## Supplied data

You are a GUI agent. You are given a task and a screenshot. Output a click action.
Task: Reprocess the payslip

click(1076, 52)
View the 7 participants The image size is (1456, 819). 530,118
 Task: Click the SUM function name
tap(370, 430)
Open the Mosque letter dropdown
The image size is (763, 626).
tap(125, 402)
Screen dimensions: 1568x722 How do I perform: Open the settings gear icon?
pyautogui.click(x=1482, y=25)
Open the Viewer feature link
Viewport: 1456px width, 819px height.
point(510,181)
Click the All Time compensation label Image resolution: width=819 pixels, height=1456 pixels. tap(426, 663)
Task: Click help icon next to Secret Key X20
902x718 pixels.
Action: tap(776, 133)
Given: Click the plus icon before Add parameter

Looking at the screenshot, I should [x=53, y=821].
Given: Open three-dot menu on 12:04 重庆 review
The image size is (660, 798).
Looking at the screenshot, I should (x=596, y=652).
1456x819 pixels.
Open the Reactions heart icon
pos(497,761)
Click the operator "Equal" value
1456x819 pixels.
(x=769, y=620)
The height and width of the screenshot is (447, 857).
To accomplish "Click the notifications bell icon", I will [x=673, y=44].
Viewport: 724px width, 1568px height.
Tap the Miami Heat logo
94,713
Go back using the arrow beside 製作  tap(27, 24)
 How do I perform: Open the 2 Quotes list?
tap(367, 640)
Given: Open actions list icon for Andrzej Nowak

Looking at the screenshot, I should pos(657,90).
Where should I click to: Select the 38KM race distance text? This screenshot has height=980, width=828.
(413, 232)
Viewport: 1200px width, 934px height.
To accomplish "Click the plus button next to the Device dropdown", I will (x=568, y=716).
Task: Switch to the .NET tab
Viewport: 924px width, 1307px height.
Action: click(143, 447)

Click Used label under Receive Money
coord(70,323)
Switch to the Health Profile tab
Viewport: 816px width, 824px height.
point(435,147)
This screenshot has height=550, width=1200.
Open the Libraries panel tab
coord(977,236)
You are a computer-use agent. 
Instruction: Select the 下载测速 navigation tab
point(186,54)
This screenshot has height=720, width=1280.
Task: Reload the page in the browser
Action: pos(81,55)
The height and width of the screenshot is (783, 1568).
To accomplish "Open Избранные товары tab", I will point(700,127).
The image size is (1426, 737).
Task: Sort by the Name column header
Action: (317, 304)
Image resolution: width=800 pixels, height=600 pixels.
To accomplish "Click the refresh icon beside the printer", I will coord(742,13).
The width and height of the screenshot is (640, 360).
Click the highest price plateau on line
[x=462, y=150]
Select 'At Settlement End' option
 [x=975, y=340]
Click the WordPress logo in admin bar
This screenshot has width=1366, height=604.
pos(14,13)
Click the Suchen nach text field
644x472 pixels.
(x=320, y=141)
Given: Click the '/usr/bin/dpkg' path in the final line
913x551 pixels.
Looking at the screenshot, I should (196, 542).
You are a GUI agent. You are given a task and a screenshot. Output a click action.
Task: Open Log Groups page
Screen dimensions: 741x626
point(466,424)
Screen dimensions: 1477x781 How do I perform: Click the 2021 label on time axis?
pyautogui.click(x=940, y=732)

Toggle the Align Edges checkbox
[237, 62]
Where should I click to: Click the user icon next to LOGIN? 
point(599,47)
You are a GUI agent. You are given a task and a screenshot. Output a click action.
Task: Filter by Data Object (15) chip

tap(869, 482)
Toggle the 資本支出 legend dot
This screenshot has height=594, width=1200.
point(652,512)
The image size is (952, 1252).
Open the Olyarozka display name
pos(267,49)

## Stated goal
Repeat every line of the records above verbatim, from the line containing "The width and" down to the line containing "point(599,47)", both included.

## Worked solution
The width and height of the screenshot is (640, 360).
Click the highest price plateau on line
[x=462, y=150]
Select 'At Settlement End' option
 [x=975, y=340]
Click the WordPress logo in admin bar
This screenshot has width=1366, height=604.
pos(14,13)
Click the Suchen nach text field
644x472 pixels.
(x=320, y=141)
Given: Click the '/usr/bin/dpkg' path in the final line
913x551 pixels.
Looking at the screenshot, I should (196, 542).
You are a GUI agent. You are given a task and a screenshot. Output a click action.
Task: Open Log Groups page
Screen dimensions: 741x626
point(466,424)
Screen dimensions: 1477x781 How do I perform: Click the 2021 label on time axis?
pyautogui.click(x=940, y=732)

Toggle the Align Edges checkbox
[237, 62]
Where should I click to: Click the user icon next to LOGIN? 
point(599,47)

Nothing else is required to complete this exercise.